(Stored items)

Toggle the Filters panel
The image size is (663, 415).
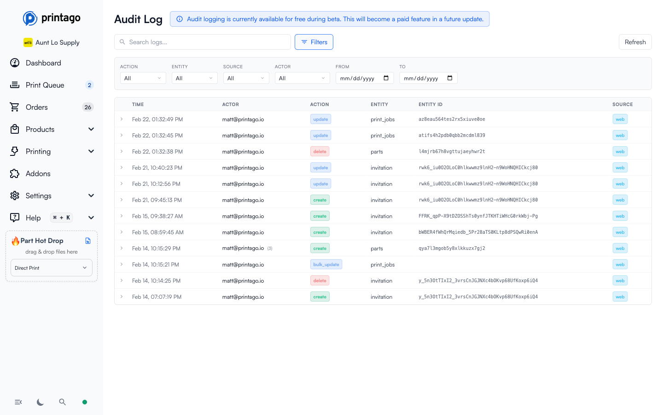click(x=314, y=42)

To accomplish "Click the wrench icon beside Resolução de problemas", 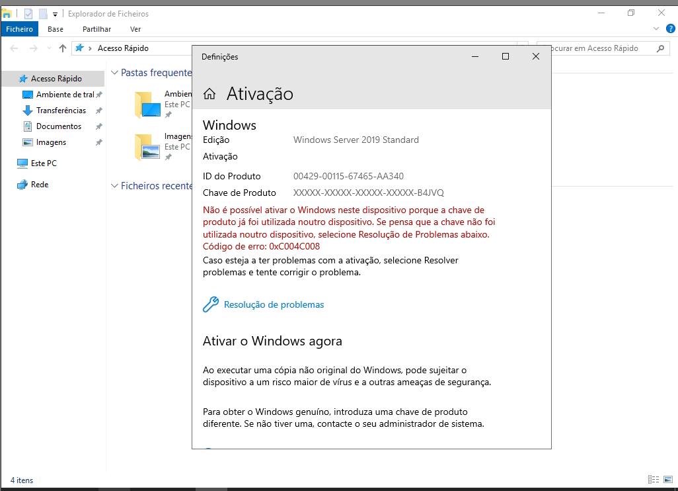I will point(210,304).
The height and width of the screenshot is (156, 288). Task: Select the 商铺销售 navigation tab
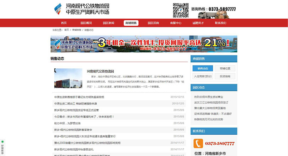(131, 23)
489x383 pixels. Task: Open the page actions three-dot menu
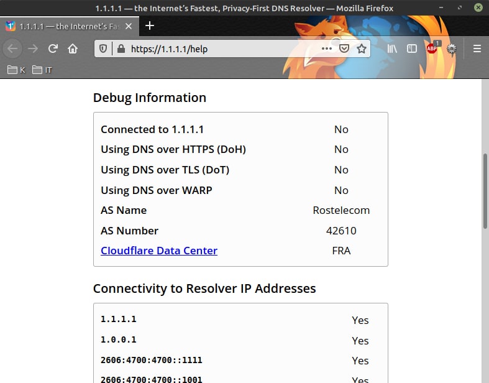point(327,48)
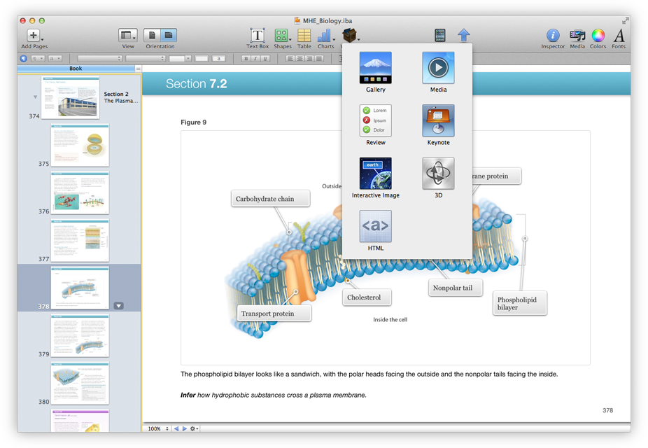Select the Keynote widget option
648x448 pixels.
click(438, 121)
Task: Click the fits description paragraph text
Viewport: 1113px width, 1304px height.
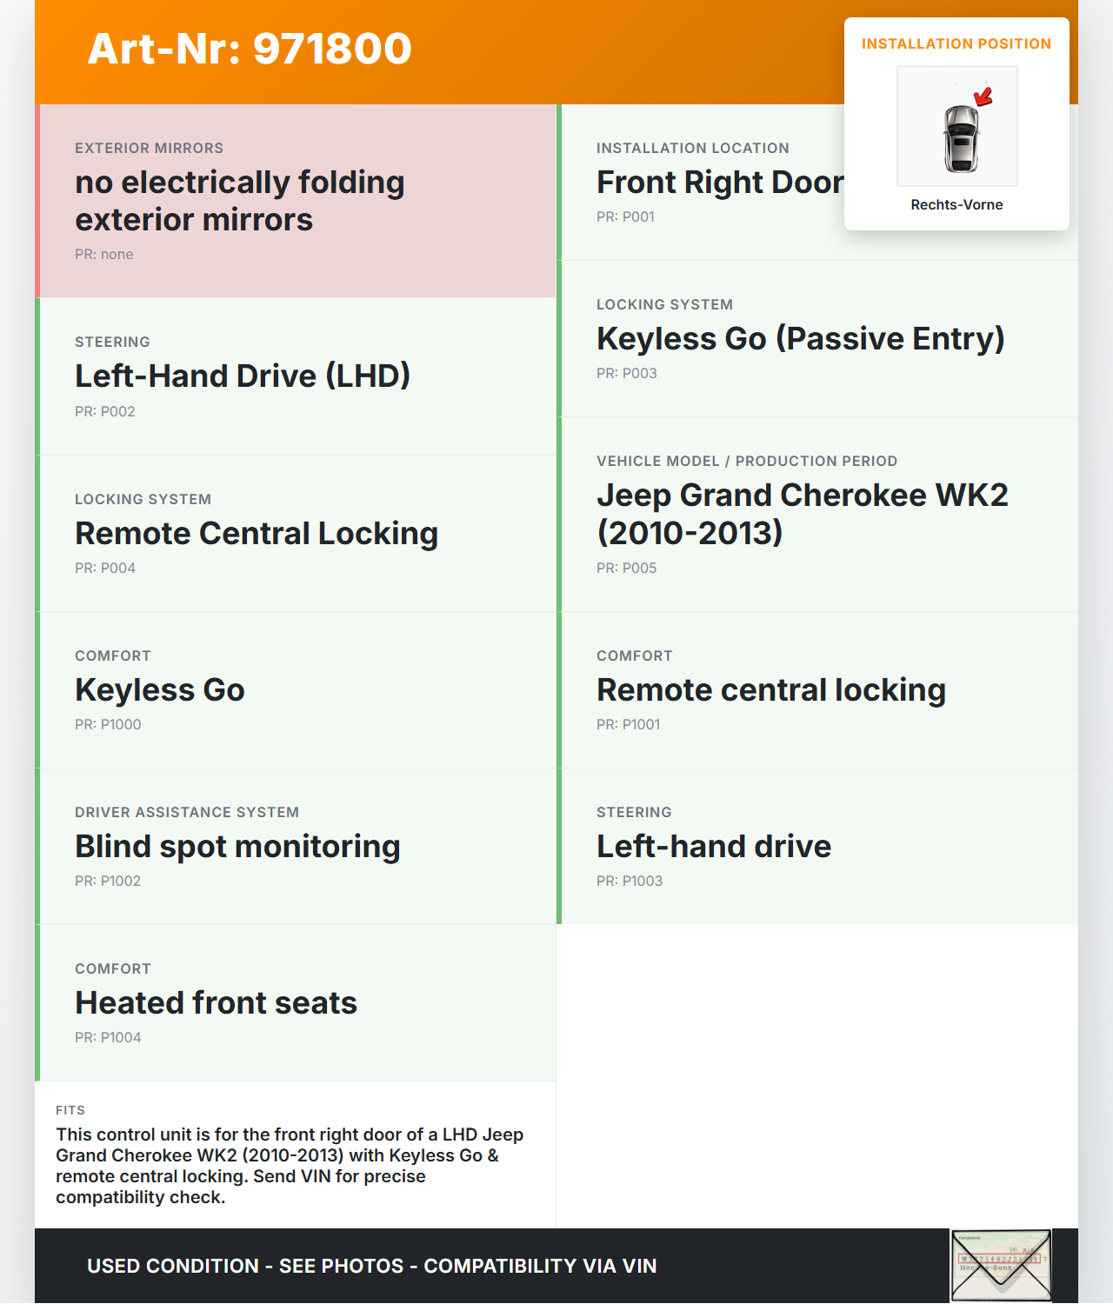Action: coord(290,1166)
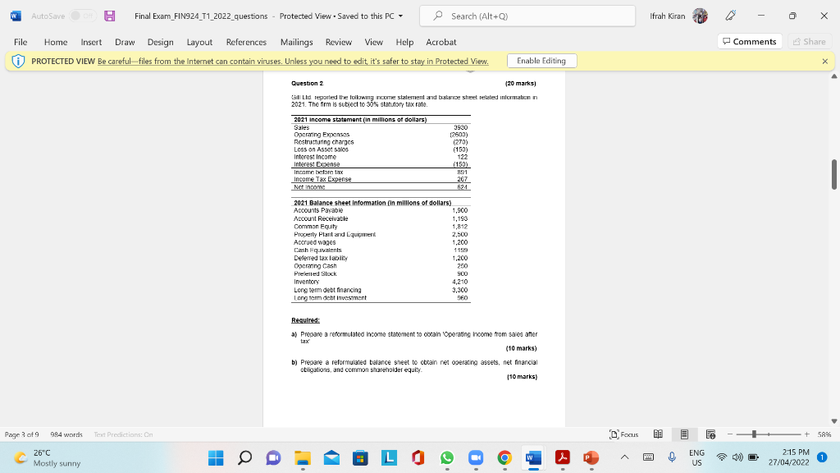Image resolution: width=840 pixels, height=473 pixels.
Task: Switch to the Mailings tab
Action: [296, 42]
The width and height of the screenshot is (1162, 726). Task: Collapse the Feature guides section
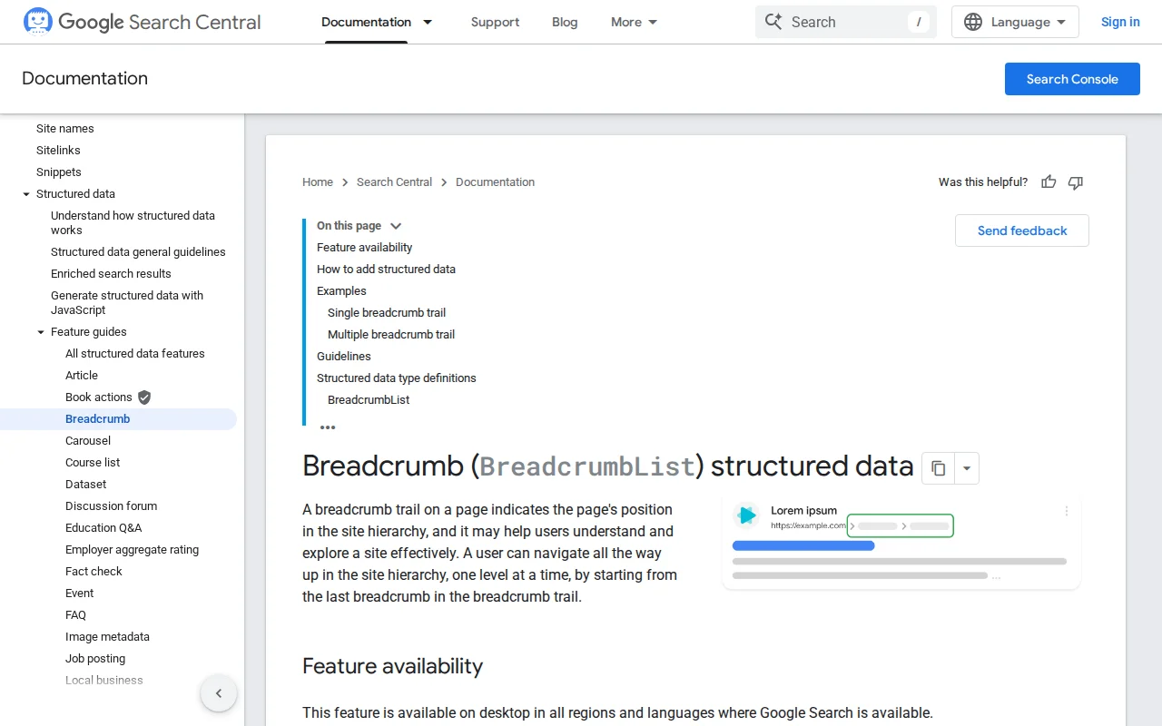41,332
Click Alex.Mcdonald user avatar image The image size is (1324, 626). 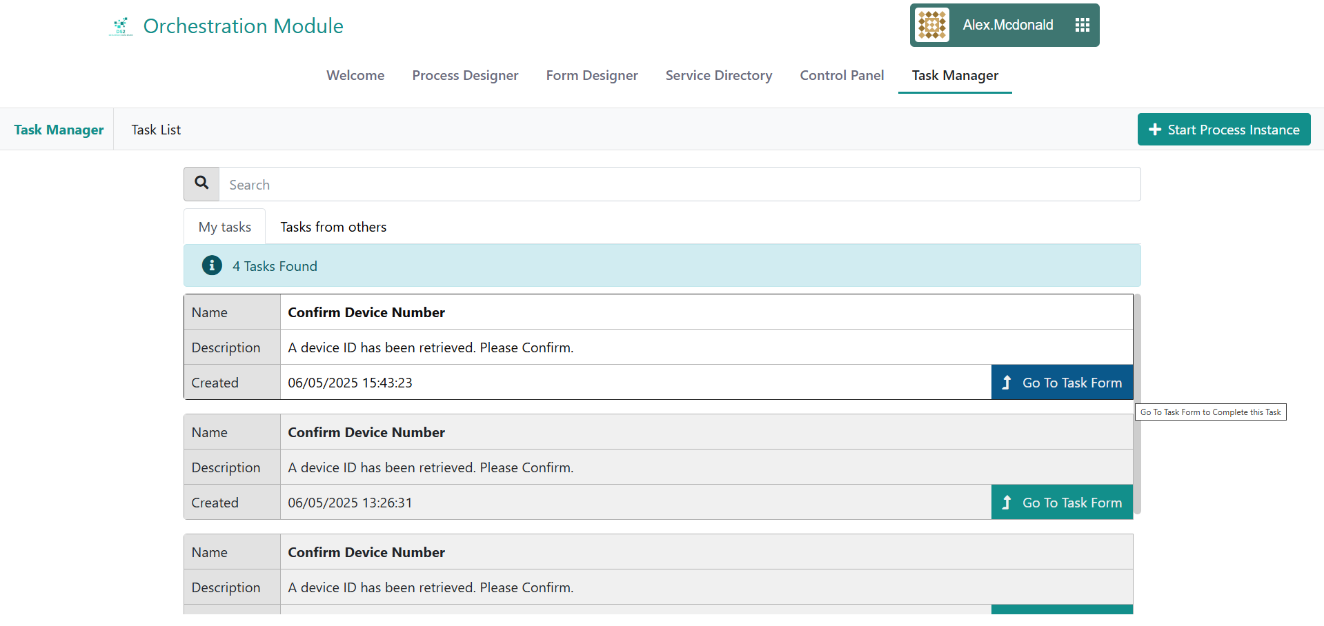pyautogui.click(x=931, y=26)
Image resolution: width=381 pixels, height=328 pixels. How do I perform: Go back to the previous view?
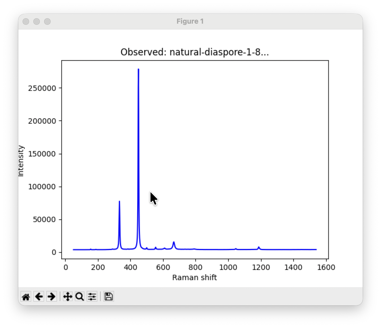pos(39,297)
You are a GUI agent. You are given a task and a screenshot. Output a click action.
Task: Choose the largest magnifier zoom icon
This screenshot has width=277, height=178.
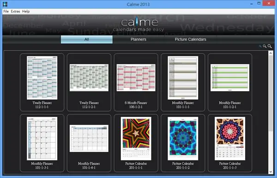coord(270,46)
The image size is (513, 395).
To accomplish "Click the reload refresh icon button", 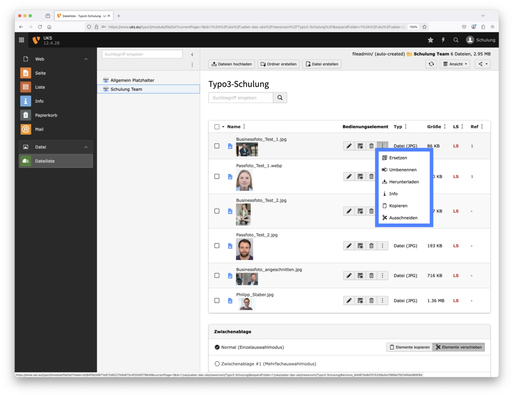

- The problem -
Starting at the line containing "This screenshot has width=277, height=178.", output every remaining line of the records above exactly, the last one included. Nothing else belongs in the output, and no pictures either.

- Response area -
This screenshot has width=277, height=178.
coord(270,46)
The image size is (513, 395).
To accomplish "Click the reload refresh icon button", 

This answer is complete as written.